▶ 练习任务
A - 请抄写王琼与花马池那段摘录中从“但由于出兵的事主要由兵部负责”开始、到“和功迹大概都和这种情形类似。”结束的文字，一字不改。
B - 把全部记录逐行转换成Markdown表格，两列分别为“序号”和“内容”，略去空行。答案中不要放入图片。

▶ 页面摘录
---
梅衡湘播州监军,行时请帑金三千备犒赏之需,及事定,所费仅四百金,登籍报部,无分毫妄用。虽性生手段大小不同,要亦时为之也。
【译文】
明世宗嘉靖初年,北方胡虏入侵陕西花马池,巡抚害怕,奏请朝廷派军队征讨。这件事世宗交给九卿(明朝将户部尚书、吏部尚书、礼部尚书、兵部尚书、刑部尚书、工部尚书、都御史、通政司使、大理寺卿合称九卿)商议。兵部尚书王宪(东平人,字维纲)认为应该出兵,否则恐怕来不及。其他人都不敢有异议。
王琼(太原人,字德华,著有《晋溪奏议》,当时任冢宰)只有他不同意,说:“我自己另有奏疏。”于是奏道:“花马池是微臣在边境时所规划修建的,防守工事非常坚强严密,胡虏一定侵入不了;纵然侵入,也不过是掠夺少许财物而已,当地的兵力绝对足以防御,不用多少时间胡虏自然会撤退。如果派京师的军队长途跋涉到边境,只不过增加路途上的疲劳,未必有用;而且沿途对百姓的骚扰,危害也不浅。假使军队到达该地而胡虏已经退了,就只是徒劳往返而已。微臣认为不出兵才对。”
但由于出兵的事主要由兵部负责决定,最后还是派出六千名士兵,命令两名将领率领前往。军队到达彰德正待渡河,就传报胡虏已经出境了。
[冯评译文]
王琼在西北修筑花马池一带的边墙,命令两名指挥负责督导。两名指挥非常尽力,边墙也筑得很坚固,而且费用也不太多,完成后尚有二千多两盈余的银子,来报告王琼。王琼说:“这一带边墙是防御西北最重要的设施,你们能尽心尽力完成这件事就很好,这些琐碎的财物我不过问,就赏给你们吧!”
后来北方胡虏侵犯边区,就派这两名指挥带兵去抵御,两人争先冲锋陷阵,其中一名竟然就此殉职。王琼筹备边防的才智,其做法和功迹大概都和这种情形类似。
另外,王琼镇守边境时,每次到阵地巡视,寻常的一餐,也要花费百两金子,所到的地都要准备宴会的用具,宰杀好几头羊,差不多都是这样的花费,有这种规模。
---
▶ 所给记录
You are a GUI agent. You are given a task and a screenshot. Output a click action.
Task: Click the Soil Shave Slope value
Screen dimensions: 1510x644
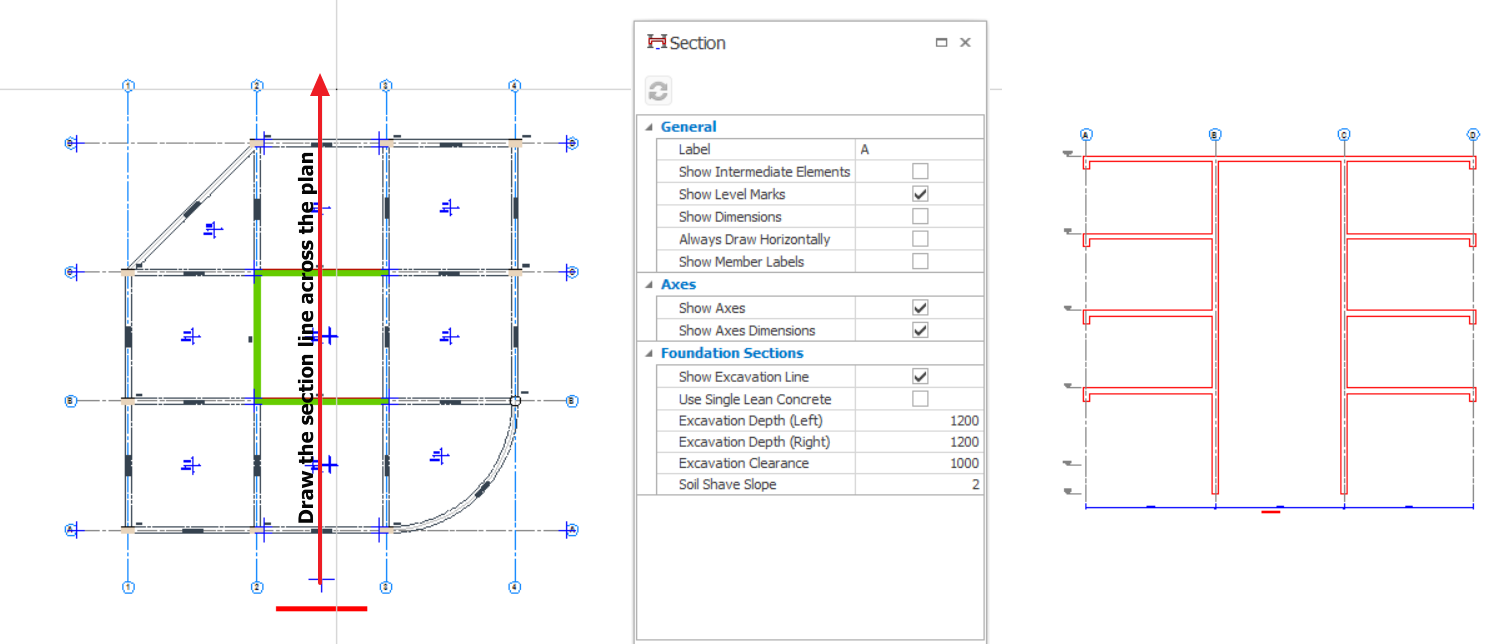tap(918, 485)
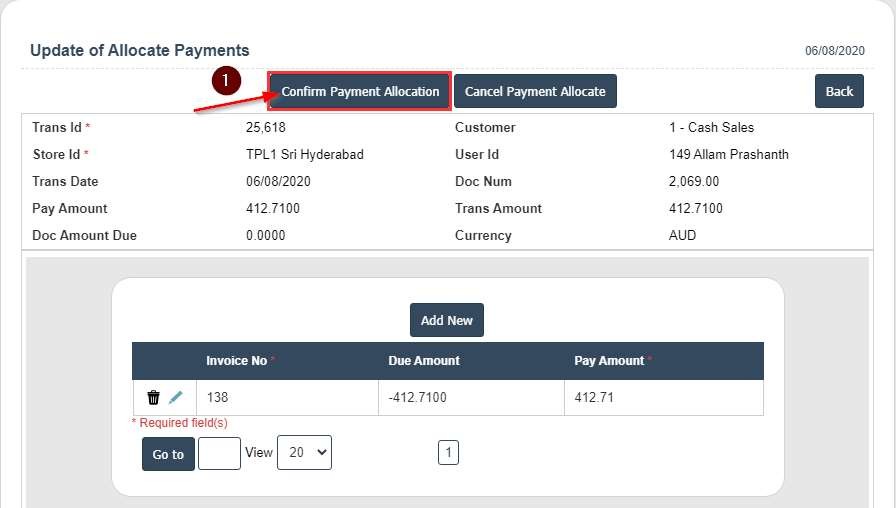Click the Trans Id value 25,618
Image resolution: width=896 pixels, height=508 pixels.
pos(266,127)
---
▶ 书面作答
A -
但由于出兵的事主要由兵部负责决定,最后还是派出六千名士兵,命令两名将领率领前往。军队到达彰德正待渡河,就传报胡虏已经出境了。
[冯评译文]
王琼在西北修筑花马池一带的边墙,命令两名指挥负责督导。两名指挥非常尽力,边墙也筑得很坚固,而且费用也不太多,完成后尚有二千多两盈余的银子,来报告王琼。王琼说:“这一带边墙是防御西北最重要的设施,你们能尽心尽力完成这件事就很好,这些琐碎的财物我不过问,就赏给你们吧!”
后来北方胡虏侵犯边区,就派这两名指挥带兵去抵御,两人争先冲锋陷阵,其中一名竟然就此殉职。王琼筹备边防的才智,其做法和功迹大概都和这种情形类似。

B -
| 序号 | 内容 |
|---|---|
| 1 | You are a GUI agent. You are given a task and a screenshot. Output a click action. |
| 2 | Task: Click the Soil Shave Slope value |
| 3 | Screen dimensions: 1510x644 |
| 4 | tap(918, 485) |
| 5 | Click the Trans Id value 25,618 |
| 6 | Image resolution: width=896 pixels, height=508 pixels. |
| 7 | pos(266,127) |